- _Text section_:
— Begin —
Wong’s “we” reaches its crescendo during his work on the railroad where he writes poignantly, “I am truly alone amid the dying. The leaders of the white people demand money — our poor savings — taken from we who have so little, given to those who are not so taxed.” (60)

But in response to political upheavals in China, Wong’s “we” splits to capture the interests of his class of origin. Writing about the Boxer Rebellion, an anti-imperialist insurrection led by Chinese peasants against Western foreigners that began in 1899, Wong seems unable to recognize the international character of the white supremacy that, in other contexts, he bemoans.

Instead, he writes fondly of the white people he encountered in China as educated men adjacent to the intelligentsia, who “mingle with us and share their books with us,” contrasting them from the whites in Canada who “separate us as if we were dishonourable.” Alongside his delineation of good and bad whites he separates himself from the “common people” he blames for throwing away honor and acting “against our long civilization and all our great teachings.” (99)

Wong wrote these words in 1901, after the Eight Nation Alliance of Western imperial powers invaded China to put down the rebellion, executing rebels, looting Beijing and further entrenching imperial domination over China. Despite being deeply oppressed in Canada by whites, Wong gazed backward longing to find an unchanged China where white and Qing dynasty elites had their place above the peasant masses, a desire that aligned with the interests of western imperial powers.

The tension between Wong’s “we,” which unites Chinese migrant workers against white workers and bosses, and his imperial “I,” lifting him above the peasant masses who are themselves trapped in feudal relations with the imperial administrator class, traces alignments with class power that fracture Chinese communities in white supremacist nations.

Wong saw his disenfranchisement in China as inappropriate because of his class position. In Canada, upon experiencing the great equalization of white supremacy alongside other Chinese migrants who overwhelmingly came from the peasant class, he developed a sense of class solidarity while continuing to covet the Qing Dynasty order in China, an expression of his rightful class position above peasants.

Today, it is no longer Qing Dynasty China providing the petty-bourgeois and bourgeois Chinese diaspora with a sense of exception, but their identification with a different imperial power, Canada: Wong did not make the leap from identifying with China’s imperial order to identifying with Canadian settler-colonial and imperial power. However, his nostalgia foreshadows the subsequent emergence of a privileged diaspora willing to align with Canada over the interests of poor workers globally.

Wong as Patriarch: Domestic “We” Wedded to Sovereign “I”
— End —
- _Source excerpt_:
— Begin —
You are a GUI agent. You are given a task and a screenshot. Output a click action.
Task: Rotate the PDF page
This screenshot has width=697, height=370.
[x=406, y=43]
— End —
- _Stated exercise_:
From the passage on Wong's writings above, write out word for word the stretch that opens with the words containing "The tension between" and closes with "position above peasants.".

- _Solved problem_:
The tension between Wong’s “we,” which unites Chinese migrant workers against white workers and bosses, and his imperial “I,” lifting him above the peasant masses who are themselves trapped in feudal relations with the imperial administrator class, traces alignments with class power that fracture Chinese communities in white supremacist nations.

Wong saw his disenfranchisement in China as inappropriate because of his class position. In Canada, upon experiencing the great equalization of white supremacy alongside other Chinese migrants who overwhelmingly came from the peasant class, he developed a sense of class solidarity while continuing to covet the Qing Dynasty order in China, an expression of his rightful class position above peasants.